Aspects	Explaination Error?		Overlooked Errors				Helpful of Revision Suggestions					Overall Rating
Task↓ Rate→	Correct	Wrong	1	2	3	4	1	2	3	4	5	1	2	3	4	5
Summ	70	35	2	17	15	16	6	4	19	7	14	3	10	17	7	13
Trans	54	25	3	8	17	22	2	7	17	6	18	3	6	15	9	17
D2T	19	21	1	8	10	31	11	8	9	3	19	11	10	4	7	18
LF-QA	42	19	4	10	11	25	5	8	14	7	16	6	8	10	6	20
MathQA	39	26	5	12	12	21	5	7	19	5	14	4	9	10	13	14
Instruct	5	9	5	5	8	32	21	3	5	2	19	9	4	3	7	27
Story-Gen	66	29	7	16	13	14	7	6	16	10	11	7	12	11	9	11
Total	295	164	27	76	86	161	57	43	99	40	111	43	59	70	58	120

Table 4:Human evaluation results, the first question is asked per error in error analyses, and the others are per sample. Superior performance is indicated by higher numerical values. The most-voted rate of each task for each human evaluation aspect is bolded.

Two Channel Data Collection

The different perfermance among different data source

Figure 3: Investigation of the influence of Real-World & Synthesic mix training on the 13B model.

To investigate the significance of our two-channel data in contributing to the strong performance of TIGERScore, we conducted a series of experiments with the following setups:

TIGERScore (MetricInstruct-Real-World), abbreviated as ReW, which aimed to assess the quality of our real-world data and evaluate how to represent real-world data.
TIGERScore (MetricInstruct-Synthesic), abbreviated as Syn, which aimed to evaluate the impact of our synthetic data in enhancing quality as the complement.
TIGERScore (MetricInstruct-Mix), abbreviated as Mix, our official model, to assess the combined effect of using both types of data during training.

Significantly, the Mix model outperformed both ReW and Syn in 5 of the 7 tasks.

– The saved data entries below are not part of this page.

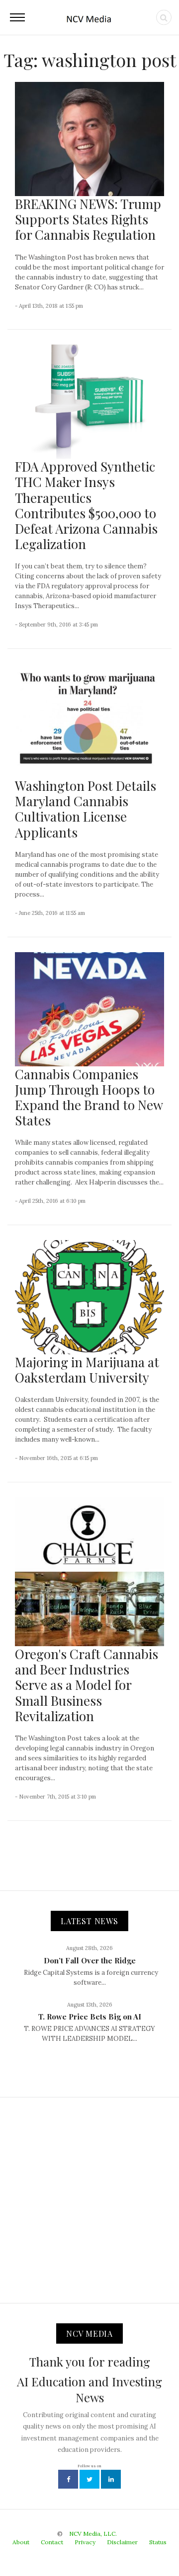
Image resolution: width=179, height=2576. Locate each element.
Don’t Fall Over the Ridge (90, 1960)
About (20, 2542)
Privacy (85, 2542)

It also achieves an average correlation approximately 20% higher than ReW and 31% higher than Syn. Although there are slight decreases in correlation for the D2T and Story-Gen tasks when mixing data, the absolute correlation scores for them are around 40, which is considerably high. We think it's an acceptable compromise for the overall model performance. These findings demonstrate the successful complementary nature of our two-channel data, leading to enhanced performance when combined.